Querido Vasco, tú sabes de televisión y harto. Tienes que hacer algo para mejorar «Fiebre de canto». Quizás sean solo percepciones mías. Te las comparto.
1.- Hay un problema con el manejo del suspenso. No hablo de la maestra Verónica Villarroel, que en su primera votación no esperó la fanfarria y dio a conocer su voto. Creo que esa cortina es lánguida, fofa y eterna comparada con lo ágil y contagiosa que era la de «Fiebre de baile». Diana lo ha dicho. El domingo, «La nueva cortina es larga, pero… mala» y este lunes reconoció que la han aligerado, «pero sigue siendo larga».

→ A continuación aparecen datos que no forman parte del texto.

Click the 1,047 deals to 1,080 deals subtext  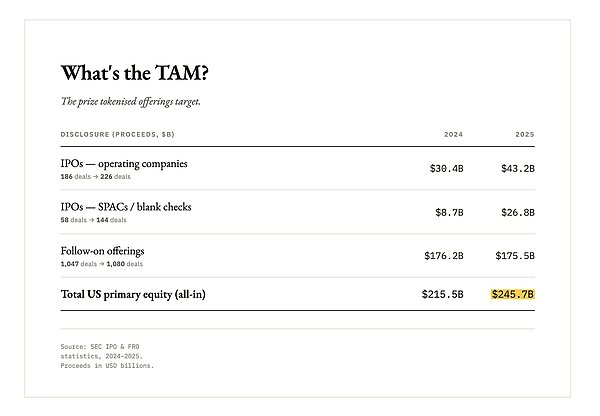101,264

2.- Vamos a tener que hacer algo con esta niña Dides. A los Power Peralta les festejábamos sus «gringuismos» y sus metáforas al servicio de la evaluación. Emilia, a falta de los nombres técnicos para expresar lo que quiere decir, cae en recursos que ni siquiera son onomatopeyas. A Camila Andrade le pidió «más apoyo cuando vengan los altos, más ¡mmm!». Y a Daniela Nicolás: «Lo que me gustaría ver es que (y suspiró)». Ah. Y no puede decir «Si yo bailo, terremoto para Chile», como lo hizo en el primer capítulo. Ni en broma.
3.- ¿El gremio de los baladistas es más seriote que el de los bailarines? Tiendo a pensarlo cuando van al backstage, donde ya no está la algarabía de FDB (salvo por el pizpireta de Juan Vera Valdés). Dos veces ese despacho ha empezado con Cata Pulido casi en un primer plano. Es bella, pero en ambas ocasiones ha aparecido con una impresionante cara de lata. Más coordinación ahí, muchachos.
4.- Dejemos de pajaronear. Diana hace menciones a gente que está en el público, pero en pocas oportunidades la cámara ha mostrado a los aludidos: eran el novio de Cami Andrade y Jorge Aldoney. Hubo saludos a la mamá de Cuco Cerda y a la pareja de Matías Oviedo, pero nunca las vimos en pantalla. Hay que prever esas cosas. Como decía un común maestro, las excusas no se televisan.
5.- Me faltan los N.N. En «la pista bendecida» desconocidos como Yiego Pizarro y Antonella Henríquez alcanzaron gran protagonismo y se ganaron el corazón de público y compañeros. Acá no pasa eso. Cual más, cual menos, todos son famosos. Quiero creer que va a entrar gente nueva.
Déjeme de mentiroso, colega, pero «Fiebre de canto» es como «Fiebre de baile» en cámara lenta. Es como haber tenido una pareja a la que le gustaba hacer deporte, viajar y compartir con amigos y ahora tener una a la que le encanta pasar todo el tiempo en casa, leer y acostarse temprano.
Y más encima, cobran por el voto. No hay derecho.